━━━ MATERIAL TO PROCESS ━━━

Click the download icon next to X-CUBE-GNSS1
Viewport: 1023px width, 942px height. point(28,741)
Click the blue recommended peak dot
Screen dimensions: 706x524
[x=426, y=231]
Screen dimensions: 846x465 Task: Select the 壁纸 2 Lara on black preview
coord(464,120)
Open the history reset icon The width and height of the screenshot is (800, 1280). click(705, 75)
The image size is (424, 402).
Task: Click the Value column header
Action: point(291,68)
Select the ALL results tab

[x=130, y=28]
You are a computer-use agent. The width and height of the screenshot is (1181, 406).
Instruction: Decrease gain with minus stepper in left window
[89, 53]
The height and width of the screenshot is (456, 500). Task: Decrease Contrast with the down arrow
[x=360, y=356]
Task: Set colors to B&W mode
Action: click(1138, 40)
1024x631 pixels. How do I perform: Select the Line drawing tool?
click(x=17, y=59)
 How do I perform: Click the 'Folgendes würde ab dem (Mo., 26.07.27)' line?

━━━

EXERCISE DESCRIPTION —
Exact reproduction of the listing above is required.

TASK SOLUTION —
Click the download icon next to X-CUBE-GNSS1
Viewport: 1023px width, 942px height. point(28,741)
Click the blue recommended peak dot
Screen dimensions: 706x524
[x=426, y=231]
Screen dimensions: 846x465 Task: Select the 壁纸 2 Lara on black preview
coord(464,120)
Open the history reset icon The width and height of the screenshot is (800, 1280). click(705, 75)
The image size is (424, 402).
Task: Click the Value column header
Action: point(291,68)
Select the ALL results tab

[x=130, y=28]
You are a computer-use agent. The width and height of the screenshot is (1181, 406).
Instruction: Decrease gain with minus stepper in left window
[89, 53]
The height and width of the screenshot is (456, 500). Task: Decrease Contrast with the down arrow
[x=360, y=356]
Task: Set colors to B&W mode
Action: click(1138, 40)
1024x631 pixels. How do I perform: Select the Line drawing tool?
click(x=17, y=59)
 How do I perform: Click the 'Folgendes würde ab dem (Mo., 26.07.27)' line?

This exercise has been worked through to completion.